El objetivo del 11-S, así como de las masacres en Londres y Madrid, es por un lado poner a las comunidades musulmanas radicadas en Occidente bajo la presión del miedo y la sospecha, para que sus vidas lejos de tierras islámicas se vuelva insoportable; y por otro lado hacer que la sociedad abierta, liberal, cosmopolita y plural se vuelva cerrada, intolerante, homogénea y expulsiva.
Ambos objetivos de los predicadores del odio y la jihad fueron en buena medida alcanzados. Mucho más en los Estados Unidos que en Europa, porque el ala extremista del gobierno neoconservador desplegó sus planes imperiales sobre el miedo de la sociedad y su oscura ilusión de que todos los peligros que corren los norteamericanos pueden ser conjurados en tierras lejanas.
Los errores de Bush. El primer estropicio institucional y jurídico que cometió la administración Bush fue la adulteración de pruebas y la argumentación fraudulenta con que se logró que el Congreso aprobara la invasión de Irak. Por muchísimo menos, Nixon tuvo que renunciar y Clinton recorrió el calvario de un “impeachment”; pero el gobierno republicano logró que la CIA y su por entonces director, George Tennet, pagaran la totalidad de la cuenta.

□ □ □ □ □ □ □

* **EN QUÉ CONSISTE**
Transcribe tal cual el pasaje del fragmento sobre el 11-S que empieza en "El objetivo del" y sigue hasta "en tierras lejanas.".

□ □ □ □ □ □ □

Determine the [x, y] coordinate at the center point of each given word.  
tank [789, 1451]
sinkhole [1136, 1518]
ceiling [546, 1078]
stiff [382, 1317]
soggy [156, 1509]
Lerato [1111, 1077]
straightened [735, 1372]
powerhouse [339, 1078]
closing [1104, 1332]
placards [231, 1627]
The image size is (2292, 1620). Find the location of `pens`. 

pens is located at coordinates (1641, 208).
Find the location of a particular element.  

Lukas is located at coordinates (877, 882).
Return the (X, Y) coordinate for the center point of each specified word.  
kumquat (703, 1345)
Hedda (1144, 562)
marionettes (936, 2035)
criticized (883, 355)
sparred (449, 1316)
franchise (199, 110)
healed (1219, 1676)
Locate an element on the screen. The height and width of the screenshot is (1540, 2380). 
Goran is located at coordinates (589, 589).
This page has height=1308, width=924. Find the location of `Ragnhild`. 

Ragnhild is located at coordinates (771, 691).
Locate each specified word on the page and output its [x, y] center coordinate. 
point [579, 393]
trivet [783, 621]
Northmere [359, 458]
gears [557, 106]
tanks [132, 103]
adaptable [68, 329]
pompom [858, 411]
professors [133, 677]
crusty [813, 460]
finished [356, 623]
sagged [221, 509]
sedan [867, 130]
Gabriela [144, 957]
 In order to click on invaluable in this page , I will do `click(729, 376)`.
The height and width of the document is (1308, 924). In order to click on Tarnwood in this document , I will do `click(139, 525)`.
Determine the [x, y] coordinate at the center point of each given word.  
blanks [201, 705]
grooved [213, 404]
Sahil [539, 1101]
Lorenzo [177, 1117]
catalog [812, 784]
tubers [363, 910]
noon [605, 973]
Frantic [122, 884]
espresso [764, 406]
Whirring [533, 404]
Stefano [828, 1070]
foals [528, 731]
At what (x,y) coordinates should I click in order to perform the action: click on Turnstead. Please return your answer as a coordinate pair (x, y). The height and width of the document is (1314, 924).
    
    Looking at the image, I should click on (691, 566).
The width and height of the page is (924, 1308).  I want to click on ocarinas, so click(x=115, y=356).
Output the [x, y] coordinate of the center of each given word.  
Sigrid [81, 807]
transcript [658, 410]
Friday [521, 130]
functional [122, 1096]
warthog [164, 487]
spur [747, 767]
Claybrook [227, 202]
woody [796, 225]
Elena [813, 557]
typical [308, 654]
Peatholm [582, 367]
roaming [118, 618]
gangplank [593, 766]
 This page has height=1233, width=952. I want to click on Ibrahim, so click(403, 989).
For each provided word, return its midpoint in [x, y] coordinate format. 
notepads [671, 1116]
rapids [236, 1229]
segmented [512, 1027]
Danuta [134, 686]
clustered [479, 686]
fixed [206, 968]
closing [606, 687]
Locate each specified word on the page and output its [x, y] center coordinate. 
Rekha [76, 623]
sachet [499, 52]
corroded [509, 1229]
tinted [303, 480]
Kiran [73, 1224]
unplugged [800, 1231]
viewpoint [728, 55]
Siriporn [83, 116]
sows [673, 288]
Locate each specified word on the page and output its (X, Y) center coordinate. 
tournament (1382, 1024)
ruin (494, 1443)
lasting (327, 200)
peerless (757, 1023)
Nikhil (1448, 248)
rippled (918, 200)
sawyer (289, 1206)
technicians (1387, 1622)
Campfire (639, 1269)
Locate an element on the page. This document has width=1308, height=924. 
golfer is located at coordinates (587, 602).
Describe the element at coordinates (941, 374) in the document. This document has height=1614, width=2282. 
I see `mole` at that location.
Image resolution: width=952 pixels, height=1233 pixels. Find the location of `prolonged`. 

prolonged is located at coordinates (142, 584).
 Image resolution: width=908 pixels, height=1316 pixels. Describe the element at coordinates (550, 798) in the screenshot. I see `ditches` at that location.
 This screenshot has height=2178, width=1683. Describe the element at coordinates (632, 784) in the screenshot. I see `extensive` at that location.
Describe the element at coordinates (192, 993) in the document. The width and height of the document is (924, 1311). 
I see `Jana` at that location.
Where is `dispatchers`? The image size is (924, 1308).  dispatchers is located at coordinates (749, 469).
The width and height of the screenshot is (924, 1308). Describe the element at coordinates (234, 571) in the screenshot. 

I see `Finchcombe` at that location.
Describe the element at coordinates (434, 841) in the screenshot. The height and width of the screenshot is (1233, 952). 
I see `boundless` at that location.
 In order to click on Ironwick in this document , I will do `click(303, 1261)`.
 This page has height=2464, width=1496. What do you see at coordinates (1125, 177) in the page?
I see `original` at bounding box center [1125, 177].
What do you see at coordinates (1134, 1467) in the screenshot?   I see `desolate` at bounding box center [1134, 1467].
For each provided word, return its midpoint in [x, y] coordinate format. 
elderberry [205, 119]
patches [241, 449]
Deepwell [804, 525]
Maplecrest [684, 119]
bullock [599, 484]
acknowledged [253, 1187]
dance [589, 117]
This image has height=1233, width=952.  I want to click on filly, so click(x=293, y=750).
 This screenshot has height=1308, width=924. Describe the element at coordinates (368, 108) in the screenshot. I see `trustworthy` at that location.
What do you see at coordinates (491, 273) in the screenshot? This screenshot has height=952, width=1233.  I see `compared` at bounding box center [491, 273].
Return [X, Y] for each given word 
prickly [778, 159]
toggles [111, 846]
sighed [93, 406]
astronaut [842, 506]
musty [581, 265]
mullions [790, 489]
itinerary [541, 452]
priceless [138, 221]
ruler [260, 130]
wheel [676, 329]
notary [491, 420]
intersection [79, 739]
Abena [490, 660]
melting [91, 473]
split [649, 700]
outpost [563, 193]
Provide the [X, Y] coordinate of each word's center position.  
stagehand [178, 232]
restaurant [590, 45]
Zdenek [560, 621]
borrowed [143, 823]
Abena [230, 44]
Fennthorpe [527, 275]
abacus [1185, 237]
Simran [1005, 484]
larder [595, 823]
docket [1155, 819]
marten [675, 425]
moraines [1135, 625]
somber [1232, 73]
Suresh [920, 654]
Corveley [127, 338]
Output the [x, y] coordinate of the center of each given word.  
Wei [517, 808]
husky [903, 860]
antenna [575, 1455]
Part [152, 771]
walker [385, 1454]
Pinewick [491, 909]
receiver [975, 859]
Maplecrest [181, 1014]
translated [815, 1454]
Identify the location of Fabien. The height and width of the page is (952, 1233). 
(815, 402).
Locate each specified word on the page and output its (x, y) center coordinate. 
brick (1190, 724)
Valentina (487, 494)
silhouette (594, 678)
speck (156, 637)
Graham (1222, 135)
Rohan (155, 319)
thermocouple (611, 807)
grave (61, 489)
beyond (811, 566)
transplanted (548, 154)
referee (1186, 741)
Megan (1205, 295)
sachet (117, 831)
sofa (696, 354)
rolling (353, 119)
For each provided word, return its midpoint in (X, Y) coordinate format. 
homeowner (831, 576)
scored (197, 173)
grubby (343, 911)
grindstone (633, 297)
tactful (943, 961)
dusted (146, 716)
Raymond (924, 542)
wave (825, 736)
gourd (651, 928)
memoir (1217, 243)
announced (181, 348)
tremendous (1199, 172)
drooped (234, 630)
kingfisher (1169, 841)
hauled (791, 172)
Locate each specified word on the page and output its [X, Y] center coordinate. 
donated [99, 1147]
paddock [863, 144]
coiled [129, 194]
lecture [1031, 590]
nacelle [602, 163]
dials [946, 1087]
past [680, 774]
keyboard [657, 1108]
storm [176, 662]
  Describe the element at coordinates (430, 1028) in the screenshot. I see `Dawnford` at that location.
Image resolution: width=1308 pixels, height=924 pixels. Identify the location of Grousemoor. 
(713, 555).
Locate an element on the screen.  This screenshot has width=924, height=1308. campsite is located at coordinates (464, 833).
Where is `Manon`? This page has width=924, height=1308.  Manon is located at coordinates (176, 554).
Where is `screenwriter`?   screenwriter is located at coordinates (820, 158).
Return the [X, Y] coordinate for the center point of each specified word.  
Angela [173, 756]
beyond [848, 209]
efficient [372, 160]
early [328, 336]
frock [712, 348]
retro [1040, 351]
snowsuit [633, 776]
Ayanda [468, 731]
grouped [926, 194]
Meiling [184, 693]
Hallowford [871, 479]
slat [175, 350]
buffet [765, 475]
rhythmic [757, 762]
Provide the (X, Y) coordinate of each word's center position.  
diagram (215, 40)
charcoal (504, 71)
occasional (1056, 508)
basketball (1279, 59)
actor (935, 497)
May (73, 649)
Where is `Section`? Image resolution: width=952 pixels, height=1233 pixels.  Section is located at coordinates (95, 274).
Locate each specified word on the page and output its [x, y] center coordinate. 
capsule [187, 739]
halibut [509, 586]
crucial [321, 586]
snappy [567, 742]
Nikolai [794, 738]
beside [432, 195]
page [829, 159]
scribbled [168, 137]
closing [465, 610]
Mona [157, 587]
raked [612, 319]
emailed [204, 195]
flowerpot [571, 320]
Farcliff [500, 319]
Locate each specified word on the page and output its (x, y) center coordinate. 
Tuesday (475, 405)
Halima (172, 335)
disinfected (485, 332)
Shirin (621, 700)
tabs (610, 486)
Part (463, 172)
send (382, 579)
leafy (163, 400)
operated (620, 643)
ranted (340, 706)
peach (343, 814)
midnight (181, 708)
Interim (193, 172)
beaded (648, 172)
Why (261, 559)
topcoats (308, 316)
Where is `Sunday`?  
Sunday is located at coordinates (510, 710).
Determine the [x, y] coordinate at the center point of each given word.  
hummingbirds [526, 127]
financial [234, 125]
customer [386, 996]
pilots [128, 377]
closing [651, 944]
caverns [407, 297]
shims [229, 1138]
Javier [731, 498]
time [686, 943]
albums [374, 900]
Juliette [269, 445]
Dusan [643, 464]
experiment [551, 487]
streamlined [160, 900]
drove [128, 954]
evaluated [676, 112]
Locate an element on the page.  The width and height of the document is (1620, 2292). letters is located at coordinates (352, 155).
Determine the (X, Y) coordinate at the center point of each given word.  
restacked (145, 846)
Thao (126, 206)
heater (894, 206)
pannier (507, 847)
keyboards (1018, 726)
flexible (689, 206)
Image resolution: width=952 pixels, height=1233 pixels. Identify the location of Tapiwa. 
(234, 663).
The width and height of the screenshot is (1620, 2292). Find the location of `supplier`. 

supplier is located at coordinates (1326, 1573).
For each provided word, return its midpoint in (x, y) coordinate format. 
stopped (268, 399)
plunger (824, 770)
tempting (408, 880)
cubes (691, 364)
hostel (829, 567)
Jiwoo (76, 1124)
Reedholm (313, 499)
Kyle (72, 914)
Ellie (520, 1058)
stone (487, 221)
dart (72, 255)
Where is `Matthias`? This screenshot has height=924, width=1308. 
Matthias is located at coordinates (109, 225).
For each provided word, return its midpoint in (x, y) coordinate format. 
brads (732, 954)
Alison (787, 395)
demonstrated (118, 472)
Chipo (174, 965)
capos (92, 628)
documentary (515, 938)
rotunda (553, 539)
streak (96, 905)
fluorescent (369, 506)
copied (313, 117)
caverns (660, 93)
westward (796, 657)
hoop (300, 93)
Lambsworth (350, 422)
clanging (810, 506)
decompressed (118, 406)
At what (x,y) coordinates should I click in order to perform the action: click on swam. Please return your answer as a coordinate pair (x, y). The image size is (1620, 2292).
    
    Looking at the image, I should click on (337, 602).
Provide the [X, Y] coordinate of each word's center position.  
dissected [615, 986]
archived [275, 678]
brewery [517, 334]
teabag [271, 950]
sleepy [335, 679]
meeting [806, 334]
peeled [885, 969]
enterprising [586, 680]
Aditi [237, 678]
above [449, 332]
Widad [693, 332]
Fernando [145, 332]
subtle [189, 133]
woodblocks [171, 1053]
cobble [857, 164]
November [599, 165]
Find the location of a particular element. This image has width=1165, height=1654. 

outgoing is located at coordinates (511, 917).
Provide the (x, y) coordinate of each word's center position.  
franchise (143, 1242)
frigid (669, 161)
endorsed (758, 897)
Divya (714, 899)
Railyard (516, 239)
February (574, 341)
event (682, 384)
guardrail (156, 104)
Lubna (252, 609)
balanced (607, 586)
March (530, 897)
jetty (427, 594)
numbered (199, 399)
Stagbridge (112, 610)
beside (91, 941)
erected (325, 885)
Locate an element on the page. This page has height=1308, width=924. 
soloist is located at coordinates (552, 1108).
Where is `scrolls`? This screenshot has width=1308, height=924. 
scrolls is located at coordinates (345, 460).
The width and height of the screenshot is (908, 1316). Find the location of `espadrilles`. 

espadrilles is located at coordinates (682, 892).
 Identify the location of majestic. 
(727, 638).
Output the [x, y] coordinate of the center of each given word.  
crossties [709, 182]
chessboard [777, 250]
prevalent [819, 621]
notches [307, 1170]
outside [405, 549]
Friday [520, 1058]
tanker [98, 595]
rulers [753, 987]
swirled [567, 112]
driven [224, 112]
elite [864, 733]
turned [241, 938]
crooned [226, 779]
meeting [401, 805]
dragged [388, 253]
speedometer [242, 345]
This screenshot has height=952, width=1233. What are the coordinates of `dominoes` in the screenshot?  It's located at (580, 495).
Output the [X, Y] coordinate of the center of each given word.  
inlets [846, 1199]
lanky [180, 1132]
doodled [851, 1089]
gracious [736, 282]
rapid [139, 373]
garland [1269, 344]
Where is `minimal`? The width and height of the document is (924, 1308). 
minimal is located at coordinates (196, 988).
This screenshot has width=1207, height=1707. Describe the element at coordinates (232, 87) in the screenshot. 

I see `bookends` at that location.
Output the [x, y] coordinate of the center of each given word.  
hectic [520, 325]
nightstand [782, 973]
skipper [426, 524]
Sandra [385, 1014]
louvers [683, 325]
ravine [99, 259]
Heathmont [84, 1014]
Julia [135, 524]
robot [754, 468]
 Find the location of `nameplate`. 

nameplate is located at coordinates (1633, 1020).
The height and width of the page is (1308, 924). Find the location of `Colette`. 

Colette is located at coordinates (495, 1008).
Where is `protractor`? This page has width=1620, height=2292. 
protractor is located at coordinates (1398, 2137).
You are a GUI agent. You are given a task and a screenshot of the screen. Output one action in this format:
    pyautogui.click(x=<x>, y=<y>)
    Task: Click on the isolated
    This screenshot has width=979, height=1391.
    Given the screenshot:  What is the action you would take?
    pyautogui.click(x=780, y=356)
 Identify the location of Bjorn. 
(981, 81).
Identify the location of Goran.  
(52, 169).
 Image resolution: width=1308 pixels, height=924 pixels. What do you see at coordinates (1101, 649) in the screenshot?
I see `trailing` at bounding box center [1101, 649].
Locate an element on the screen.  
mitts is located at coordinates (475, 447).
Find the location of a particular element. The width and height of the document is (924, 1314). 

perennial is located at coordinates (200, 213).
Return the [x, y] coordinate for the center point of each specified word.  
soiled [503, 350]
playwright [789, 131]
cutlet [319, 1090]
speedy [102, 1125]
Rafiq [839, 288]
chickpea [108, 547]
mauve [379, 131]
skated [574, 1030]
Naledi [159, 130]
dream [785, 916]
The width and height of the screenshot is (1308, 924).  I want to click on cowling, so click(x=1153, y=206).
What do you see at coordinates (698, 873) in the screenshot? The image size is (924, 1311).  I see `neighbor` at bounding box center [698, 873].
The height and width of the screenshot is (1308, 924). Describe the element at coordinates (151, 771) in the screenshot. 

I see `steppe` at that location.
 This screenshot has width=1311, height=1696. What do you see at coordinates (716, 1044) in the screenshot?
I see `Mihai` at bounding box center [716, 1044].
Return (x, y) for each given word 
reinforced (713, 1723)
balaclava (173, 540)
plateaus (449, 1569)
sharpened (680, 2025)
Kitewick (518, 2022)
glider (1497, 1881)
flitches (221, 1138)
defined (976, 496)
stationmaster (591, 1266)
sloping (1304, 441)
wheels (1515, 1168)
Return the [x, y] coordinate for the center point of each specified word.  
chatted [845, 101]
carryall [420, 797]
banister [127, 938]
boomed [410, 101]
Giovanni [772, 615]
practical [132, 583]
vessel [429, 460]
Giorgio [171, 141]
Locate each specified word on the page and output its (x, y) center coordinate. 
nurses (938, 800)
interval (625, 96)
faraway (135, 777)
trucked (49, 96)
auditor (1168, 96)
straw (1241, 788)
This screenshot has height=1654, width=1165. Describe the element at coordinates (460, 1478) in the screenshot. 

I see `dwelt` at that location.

□ □ □ □ □ □ □

* **RESPUESTA ESCRITA**
El objetivo del 11-S, así como de las masacres en Londres y Madrid, es por un lado poner a las comunidades musulmanas radicadas en Occidente bajo la presión del miedo y la sospecha, para que sus vidas lejos de tierras islámicas se vuelva insoportable; y por otro lado hacer que la sociedad abierta, liberal, cosmopolita y plural se vuelva cerrada, intolerante, homogénea y expulsiva.
Ambos objetivos de los predicadores del odio y la jihad fueron en buena medida alcanzados. Mucho más en los Estados Unidos que en Europa, porque el ala extremista del gobierno neoconservador desplegó sus planes imperiales sobre el miedo de la sociedad y su oscura ilusión de que todos los peligros que corren los norteamericanos pueden ser conjurados en tierras lejanas.